Global companies operating in developing countries greatly contribute to the respective countries’ economies. However, the processes that make companies successful may have unintended public and environmental health effects. In this respect, most large companies in developed regions have accepted and embraced that sustainability is the key to running a successful business. As a result, these companies voluntarily integrate sustainability into their business models—they do so to get an edge on the competition, to preserve their brand reputation or public image and, in some cases, to highlight that their company values coincide with Corporate Social Responsibility (CSR).
CSR is generally voluntary; however, India was the first country in the world to mandate CSR spending. India mandated Section 135 of the Companies Act in 2013. The Act requires profitable companies to invest a small percentage of their profits in CSR initiatives. However, the law has loopholes that allow companies to avoid spending the required amount on CSR initiatives. However, Section 21 of the Draft Companies (Amendment) Act 2019 proposes a new provision, mandating that companies spend the required amount in CSR initiatives and violation of this provision can result in stringent penalties.
Since the CSR spending requirement applies to profitable companies and requires companies to invest in environment and society where they operate and profit, companies should consider this an opportunity to give back to the community and environment they benefit from.
Current obligation on CSR spending
The Companies Act 2013 mandates companies spend at least two percent of their average net profits made during the three immediately preceding financial years on CSR initiatives. This applies to companies that have a net worth of Rupees (Rs.) equal to 500 crores (USD 72 million) or more; or a turnover of Rs. equal to 1000 crores (USD 144 million) or more during the immediately preceding financial year.YES
Affected companies are also required to prepare a CSR policy. This policy must include environmentally sustainable activities such as promoting water security, developing green technology and renewable energy and conducting socio-economic activities. Examples include employment enhancing vocational skills, eradicating extreme hunger and poverty and improving mental health. Companies are required to invest their CSR spending in activities specified in their CSR policy.

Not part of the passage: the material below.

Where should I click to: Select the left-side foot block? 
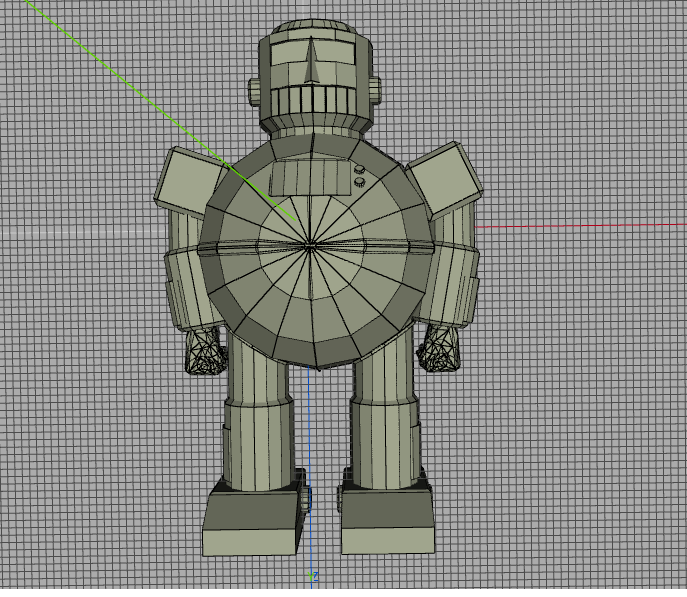[254, 519]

Even though the CSR spending is mandatory, spending the required amount in totality or part can be avoided if valid reason is provided to authorities; this is a loophole in the regulation.

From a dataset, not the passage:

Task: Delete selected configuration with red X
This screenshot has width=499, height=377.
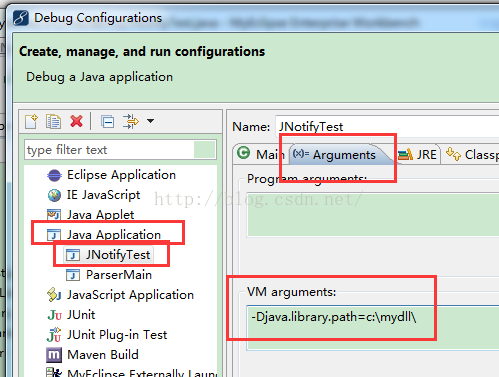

Explanation of the future provisions
The Draft Companies (Amendment) Act 2019 issued on July 25, 2019 aims to fill the current regulatory gap on CSR spending and would mandate companies to spend their CSR funds with no exception.
The Amendment proposes two options if there are unspent funds at the end of the financial year:
1) The amount allocated to CSR initiatives that is not yet designated for any ongoing CRS projects is transferred to the Prime Minister's National Relief Fund for the promotion of education and to ensure environmental sustainability within six months of the expiry of the financial year.
2) Any due amount that is designated for an ongoing CRS project will be transferred, within 30 days of the financial year, to a special bank account opened for that financial year. The bank account will be named “Unspent Corporate Social Responsibility Account” and companies will be required to spend the total amount in the account for CRS initiatives within 3 financial years from the date of the transfer. If companies fail to spend the amount within the given deadline, they must transfer the amount to the Prime Minister's National Relief Fund within 30 days from the date of completion of the third financial year.
Stringent penalties for contravening companies
Any company that contravenes the CSR spending requirement will be punished with a fine anywhere from Rs. 50,000 (USD 726) to Rs. 25,00,000 (USD 36,289). Every officer of the violating company who is in default will be punished with imprisonment for up to three years or with a fine between Rs. 50,000 to 5,00,000 (USD up to 7,258) or both.
Due to the increasing importance of CSR and India’s new proposal, companies can benefit immensely in the long run—both from complying with new requirements when they become final and from giving back to their communities. India has gone one step ahead by making these initiatives mandatory, ensuring that companies that benefit from the community and infrastructure around them give back to that same community and environment and bring about a symbiotic relationship with their surroundings.
Companies in India, and global companies subject to Indian regulations, should stay up to date on this proposal and should consider the myriad of ways effective CSR can positively impact their public image, customer loyalty, employee satisfaction and overall productivity.